If used in conjunction with punctual blood samples and evaluation of clinical signs, urine sampling can be a valuable monitoring tool. Urine only tests positive for glucose if the blood glucose concentration remains above the renal threshold for a substantial period of time. This occurs when glycemia reaches 200-280 mg/dL (11.1-15.6 mmol/L) in the cat.
Urine monitoring is also a quick and easy method of detecting ketonuria and hence a potential emergency. See diabetic ketoacidosis for more information. However, when you need to adjust a pet’s insulin dose, evaluate glycemia by performing a glucose curve.
Pet owners can use 2 protocols to test urine:
1. Have the pet owner test urine 3 times a day: before the first meal (test 1), before the second meal (test 2), and late in the evening (test 3). (No change in feeding schedule is required for cats fed ad libitum.)
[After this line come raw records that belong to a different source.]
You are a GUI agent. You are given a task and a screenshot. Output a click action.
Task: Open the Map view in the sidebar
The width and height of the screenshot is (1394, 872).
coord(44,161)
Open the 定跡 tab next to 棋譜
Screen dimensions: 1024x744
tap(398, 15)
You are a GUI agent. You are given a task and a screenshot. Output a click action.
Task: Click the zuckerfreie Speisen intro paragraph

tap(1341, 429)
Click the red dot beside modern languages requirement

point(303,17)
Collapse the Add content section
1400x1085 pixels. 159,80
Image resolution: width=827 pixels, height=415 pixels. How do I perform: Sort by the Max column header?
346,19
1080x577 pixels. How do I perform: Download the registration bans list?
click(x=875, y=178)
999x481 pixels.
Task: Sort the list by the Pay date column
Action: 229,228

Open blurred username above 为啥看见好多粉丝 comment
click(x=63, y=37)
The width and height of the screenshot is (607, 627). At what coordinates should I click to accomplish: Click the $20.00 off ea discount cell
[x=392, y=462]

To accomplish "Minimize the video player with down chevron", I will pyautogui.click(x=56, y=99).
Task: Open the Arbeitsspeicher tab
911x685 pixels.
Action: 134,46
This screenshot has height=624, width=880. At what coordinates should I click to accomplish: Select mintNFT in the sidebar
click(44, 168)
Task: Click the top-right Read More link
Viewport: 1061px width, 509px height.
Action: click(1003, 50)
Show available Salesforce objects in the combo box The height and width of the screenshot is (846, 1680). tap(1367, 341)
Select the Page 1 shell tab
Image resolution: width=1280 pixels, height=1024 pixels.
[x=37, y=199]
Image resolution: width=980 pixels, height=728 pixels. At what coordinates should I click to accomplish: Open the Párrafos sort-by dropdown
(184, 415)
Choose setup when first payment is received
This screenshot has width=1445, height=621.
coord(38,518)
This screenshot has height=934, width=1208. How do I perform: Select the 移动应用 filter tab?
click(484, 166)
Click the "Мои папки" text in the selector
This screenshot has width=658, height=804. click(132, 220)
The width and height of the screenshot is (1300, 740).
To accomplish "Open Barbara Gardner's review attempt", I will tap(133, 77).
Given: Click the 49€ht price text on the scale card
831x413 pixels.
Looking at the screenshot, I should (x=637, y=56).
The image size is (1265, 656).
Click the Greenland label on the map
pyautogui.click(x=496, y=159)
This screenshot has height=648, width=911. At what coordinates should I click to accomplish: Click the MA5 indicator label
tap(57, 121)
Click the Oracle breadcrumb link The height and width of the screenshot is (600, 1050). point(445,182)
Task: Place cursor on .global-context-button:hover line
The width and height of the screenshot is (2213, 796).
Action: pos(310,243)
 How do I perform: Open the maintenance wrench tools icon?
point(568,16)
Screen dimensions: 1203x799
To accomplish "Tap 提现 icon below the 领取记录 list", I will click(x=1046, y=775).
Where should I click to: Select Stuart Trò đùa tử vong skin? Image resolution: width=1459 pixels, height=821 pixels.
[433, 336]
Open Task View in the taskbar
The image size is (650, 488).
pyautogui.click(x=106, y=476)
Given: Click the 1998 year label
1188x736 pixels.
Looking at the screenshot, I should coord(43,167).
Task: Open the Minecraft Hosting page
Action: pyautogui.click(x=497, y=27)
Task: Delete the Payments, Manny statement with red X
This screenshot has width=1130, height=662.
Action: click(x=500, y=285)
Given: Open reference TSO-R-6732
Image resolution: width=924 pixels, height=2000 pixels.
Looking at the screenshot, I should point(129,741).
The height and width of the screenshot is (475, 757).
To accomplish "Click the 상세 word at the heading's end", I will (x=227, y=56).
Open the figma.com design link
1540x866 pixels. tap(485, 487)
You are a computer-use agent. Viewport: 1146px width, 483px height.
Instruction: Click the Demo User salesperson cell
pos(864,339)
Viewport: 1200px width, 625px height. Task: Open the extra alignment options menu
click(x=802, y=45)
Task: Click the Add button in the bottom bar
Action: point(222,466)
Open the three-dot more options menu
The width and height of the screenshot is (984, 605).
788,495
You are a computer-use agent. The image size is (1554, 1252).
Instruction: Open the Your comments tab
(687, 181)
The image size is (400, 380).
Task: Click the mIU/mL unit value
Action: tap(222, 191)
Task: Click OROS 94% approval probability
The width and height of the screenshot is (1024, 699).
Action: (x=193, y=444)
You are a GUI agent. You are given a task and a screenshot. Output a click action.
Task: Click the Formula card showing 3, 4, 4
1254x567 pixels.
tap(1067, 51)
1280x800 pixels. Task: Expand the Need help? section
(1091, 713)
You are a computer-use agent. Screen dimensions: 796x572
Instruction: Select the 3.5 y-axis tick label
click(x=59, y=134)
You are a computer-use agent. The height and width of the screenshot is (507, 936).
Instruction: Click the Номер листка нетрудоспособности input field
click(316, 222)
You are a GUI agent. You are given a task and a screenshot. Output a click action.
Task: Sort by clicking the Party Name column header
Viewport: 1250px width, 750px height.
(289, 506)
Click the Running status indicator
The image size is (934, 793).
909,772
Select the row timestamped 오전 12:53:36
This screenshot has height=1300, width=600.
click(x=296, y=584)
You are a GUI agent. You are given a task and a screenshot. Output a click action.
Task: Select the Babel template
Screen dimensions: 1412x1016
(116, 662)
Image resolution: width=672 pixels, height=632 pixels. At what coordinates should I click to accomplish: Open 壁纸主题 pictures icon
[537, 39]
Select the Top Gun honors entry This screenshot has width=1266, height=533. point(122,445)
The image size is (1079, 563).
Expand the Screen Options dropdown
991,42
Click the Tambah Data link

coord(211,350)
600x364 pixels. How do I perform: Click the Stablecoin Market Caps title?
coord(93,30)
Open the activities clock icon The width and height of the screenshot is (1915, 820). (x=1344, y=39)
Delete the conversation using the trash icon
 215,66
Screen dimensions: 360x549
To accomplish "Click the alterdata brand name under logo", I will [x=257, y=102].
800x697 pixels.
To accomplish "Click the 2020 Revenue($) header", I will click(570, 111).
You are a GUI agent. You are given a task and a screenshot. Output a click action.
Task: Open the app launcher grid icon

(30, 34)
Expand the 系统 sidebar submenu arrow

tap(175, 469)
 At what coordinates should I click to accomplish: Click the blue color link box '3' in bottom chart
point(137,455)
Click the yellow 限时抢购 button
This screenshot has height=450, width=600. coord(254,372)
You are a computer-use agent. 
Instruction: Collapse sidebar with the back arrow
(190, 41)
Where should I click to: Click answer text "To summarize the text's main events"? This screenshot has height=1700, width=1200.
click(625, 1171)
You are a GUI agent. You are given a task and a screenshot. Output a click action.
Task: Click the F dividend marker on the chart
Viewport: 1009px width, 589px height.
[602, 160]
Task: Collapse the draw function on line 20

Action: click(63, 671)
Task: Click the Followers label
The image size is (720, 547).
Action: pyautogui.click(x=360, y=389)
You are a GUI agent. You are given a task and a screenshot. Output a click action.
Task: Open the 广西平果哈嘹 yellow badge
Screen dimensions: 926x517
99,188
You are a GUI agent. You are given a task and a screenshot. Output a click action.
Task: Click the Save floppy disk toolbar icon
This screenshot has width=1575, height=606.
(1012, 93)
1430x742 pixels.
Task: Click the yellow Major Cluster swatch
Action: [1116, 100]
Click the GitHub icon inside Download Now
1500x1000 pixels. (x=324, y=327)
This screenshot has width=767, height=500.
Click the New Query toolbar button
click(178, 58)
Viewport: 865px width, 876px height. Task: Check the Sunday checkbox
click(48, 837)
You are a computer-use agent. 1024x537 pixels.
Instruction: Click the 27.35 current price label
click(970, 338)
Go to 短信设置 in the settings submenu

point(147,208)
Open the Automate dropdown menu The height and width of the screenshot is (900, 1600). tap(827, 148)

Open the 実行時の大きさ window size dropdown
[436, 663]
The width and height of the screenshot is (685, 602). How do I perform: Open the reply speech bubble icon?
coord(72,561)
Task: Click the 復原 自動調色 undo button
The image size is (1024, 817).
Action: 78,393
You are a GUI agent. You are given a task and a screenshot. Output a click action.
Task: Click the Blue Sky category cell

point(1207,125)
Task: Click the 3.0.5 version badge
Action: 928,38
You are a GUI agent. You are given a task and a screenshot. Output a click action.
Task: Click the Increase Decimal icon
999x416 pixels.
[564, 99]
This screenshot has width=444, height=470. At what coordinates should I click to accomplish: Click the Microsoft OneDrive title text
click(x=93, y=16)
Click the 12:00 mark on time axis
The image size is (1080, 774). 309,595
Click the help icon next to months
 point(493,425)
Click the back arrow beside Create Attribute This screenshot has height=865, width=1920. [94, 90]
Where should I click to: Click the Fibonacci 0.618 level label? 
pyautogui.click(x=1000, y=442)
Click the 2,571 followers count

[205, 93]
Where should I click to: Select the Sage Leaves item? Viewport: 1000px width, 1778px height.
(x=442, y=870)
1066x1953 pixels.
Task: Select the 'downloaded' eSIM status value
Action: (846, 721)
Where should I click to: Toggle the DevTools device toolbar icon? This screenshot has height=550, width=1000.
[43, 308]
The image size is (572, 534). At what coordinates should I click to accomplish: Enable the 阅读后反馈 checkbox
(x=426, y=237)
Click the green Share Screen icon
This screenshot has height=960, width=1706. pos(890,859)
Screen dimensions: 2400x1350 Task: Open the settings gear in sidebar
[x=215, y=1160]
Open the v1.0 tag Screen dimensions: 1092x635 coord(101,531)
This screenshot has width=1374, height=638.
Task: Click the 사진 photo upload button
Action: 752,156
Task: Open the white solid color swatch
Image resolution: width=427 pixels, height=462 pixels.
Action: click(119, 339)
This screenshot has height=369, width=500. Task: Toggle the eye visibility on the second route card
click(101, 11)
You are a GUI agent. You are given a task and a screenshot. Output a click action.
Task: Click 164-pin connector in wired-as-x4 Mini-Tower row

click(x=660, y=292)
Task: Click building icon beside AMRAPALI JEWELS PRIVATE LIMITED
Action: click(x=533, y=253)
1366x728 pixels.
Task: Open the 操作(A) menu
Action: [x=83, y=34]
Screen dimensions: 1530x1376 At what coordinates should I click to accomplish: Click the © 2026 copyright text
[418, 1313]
Refer to the following table:
|TEST 1||TEST 2||TEST 3||Action recommended|
|Trace||–||Trace||Duration of Vetsulin activity may be a little too short. Perform glucose curve.|
|+||–||+||Potential Somogyi effect. Perform glucose curve.|
|+||+||+||Dose potentially too low. Perform glucose curve.|
|–||–||–||Dose potentially too high. Perform glucose curve.|
2. Ask the pet owner to closely monitor a 24-hour period by collecting as many urine samples as possible. A persistent glycosuria will indicate the need for a complete re-evaluation and glucose curve.
There are special litter crystals available that can be added to the litter and change color to indicate the cat's urine glucose levels. Urine collection can also be facilitated by using special cat litter, such as hydrophobic sand.